McKay had experience working with brilliant comedic actors who were crippled by their demons. On October 25, 1997, McKay was the head writer of Saturday evening live when Chris Farley returned to the show to host. ‘Farley’s addiction was so big, obvious and dramatic. And I remember Lorne (Michaels) hosting him because he hoped it would remind him of the love he has for this work. And of course that didn’t end well.” Farley died seven weeks later, on December 18, of a cocaine and morphine overdose.
Likewise, McKay had hoped to play the role in it Don’t look up could put Perry back on track: “We selfishly wanted to have him in the film – he’s very talented – but we also hoped that making the film could be a little help in getting a to regain some degree of work rhythm, to hopefully remind him how good he was.”
At some point between takes, Perry approached McKay with his Mattman idea. The pitch went something like this: “It’s about this guy,” Perry said. ‘You would recognize him. His name is Matt, he is very famous and about 50 years old. His life is a bit of a mess. He’s lost.

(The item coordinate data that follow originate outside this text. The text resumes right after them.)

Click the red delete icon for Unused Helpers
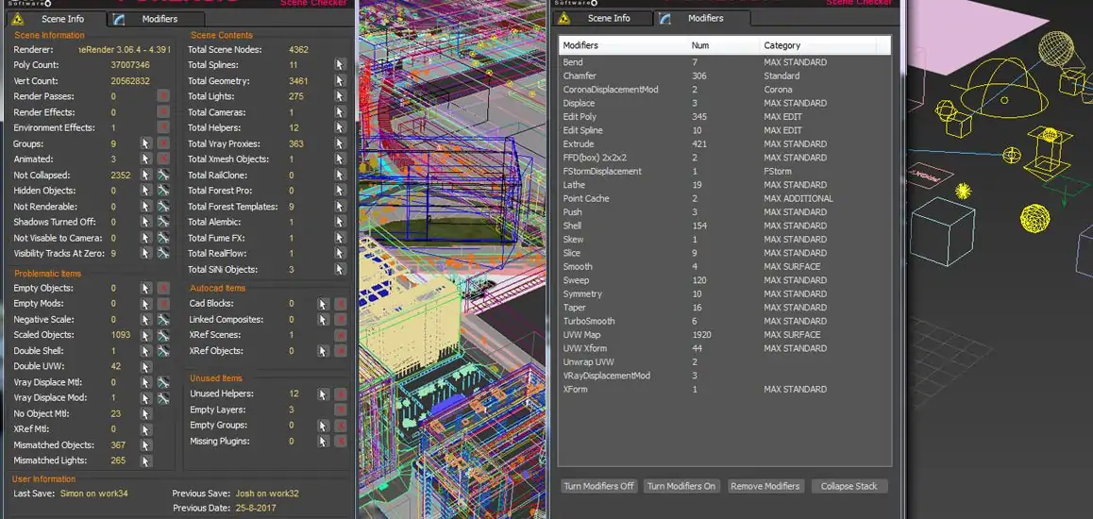 click(x=340, y=394)
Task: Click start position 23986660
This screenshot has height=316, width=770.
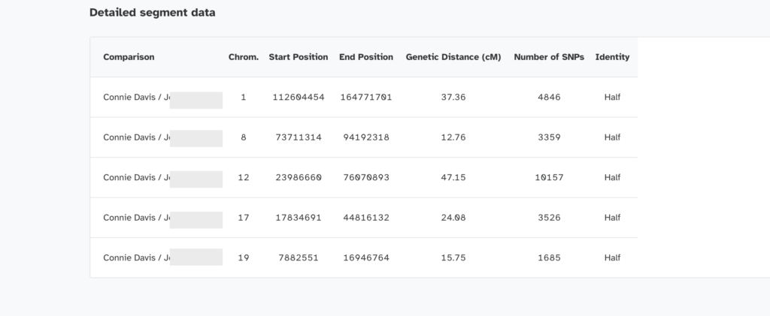Action: pos(299,178)
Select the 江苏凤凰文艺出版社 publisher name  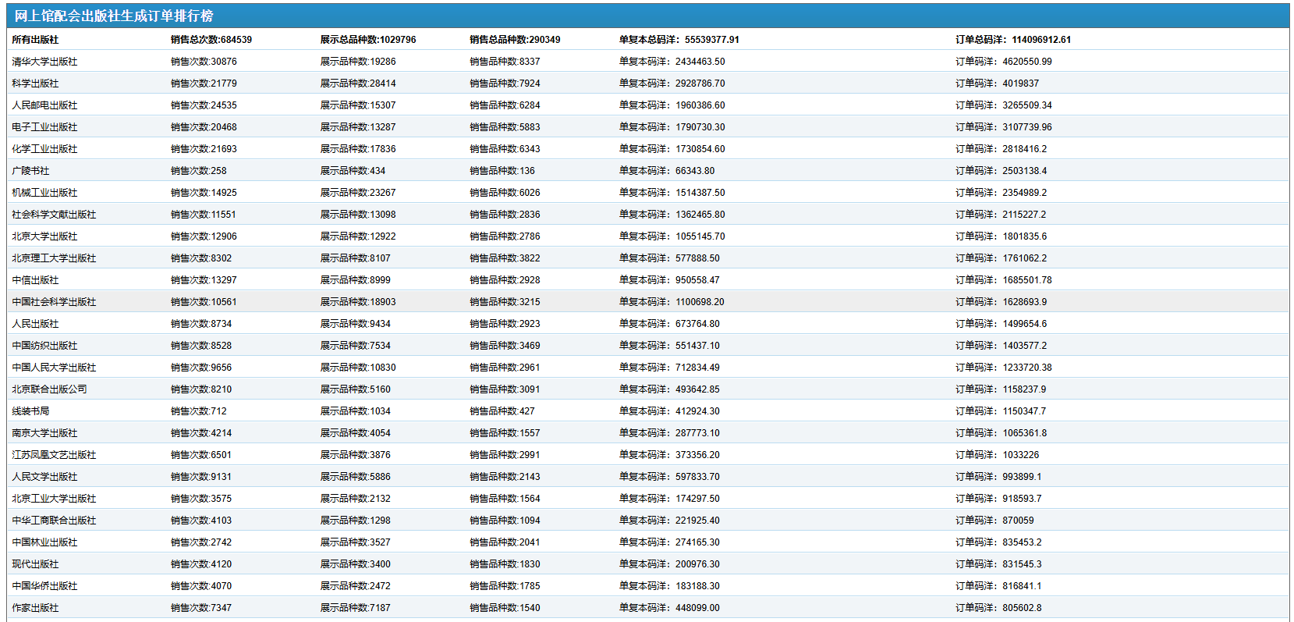click(x=54, y=455)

Out of nowhere, a distant relative dies and leaves him $2 billion – and he becomes a superhero.”
McKay was fascinated by the pitch, not because he wanted to make Mattman, but because it offered a glimpse into Perry’s mind. “Every movie idea is like someone telling you their dream,” he explains. ‘And there’s clearly a meaning behind it. And when I heard that idea, I thought, ‘Oh, that’s interesting, that’s the idea he wants to do.’ ”
McKay wondered if Perry’s fixation on superpowers was somehow an appeal to his own higher power. Perry may have succumbed to his own mortality. But like Batman, Perry had spent much of his life and his own millions helping others. He wanted fellow addicts to find sobriety. And that work will continue posthumously with the newly announced Matthew Perry Foundation.
Perry envisioned himself playing the lead role, but was flexible on whether it should be a movie or a series. McKay responded with his own idea – a little less high-concept, but no less autobiographical.
“My idea was to just make a show about this incredibly popular, well-known TV guy dealing with addiction,” McKay says. “Because the world has changed. You could actually do that show right now. Ten years ago people would have said you were crazy. But now people can be more open about their mental health issues and their addiction issues, and that’s pretty great.”
“Why don’t we just do a show that’s a fictionalized version of what you were struggling with,” he continued his pitch to Perry. “The idea that everywhere you go people are shouting your slogans a little bit from your past, the addiction, what it’s like, because everyone is looking at you through this lens of this happy, bright, multi-colored show. And in the meantime, you are a human being dealing with real addiction, real pain. It could be an incredible show. It can be very funny. It can really impact people’s lives.”
But Perry had no interest in that show. “And it’s not the kind of idea you push on someone,” McKay says. “So I was like, ‘Okay.’ ”
As regards Don’t look up, Perry finished a scene in Boston before flying on a private jet to a rehab facility in Switzerland, where he feigned pain symptoms to convince doctors there to prescribe him 1,800 milligrams of OxyContin a day. McKay ultimately cut Perry’s character from the film, “which was a real shame.”
“I actually didn’t know Switzerland was a rehab facility,” says McKay. “I thought it was a health cleanse or something. Call me naive.”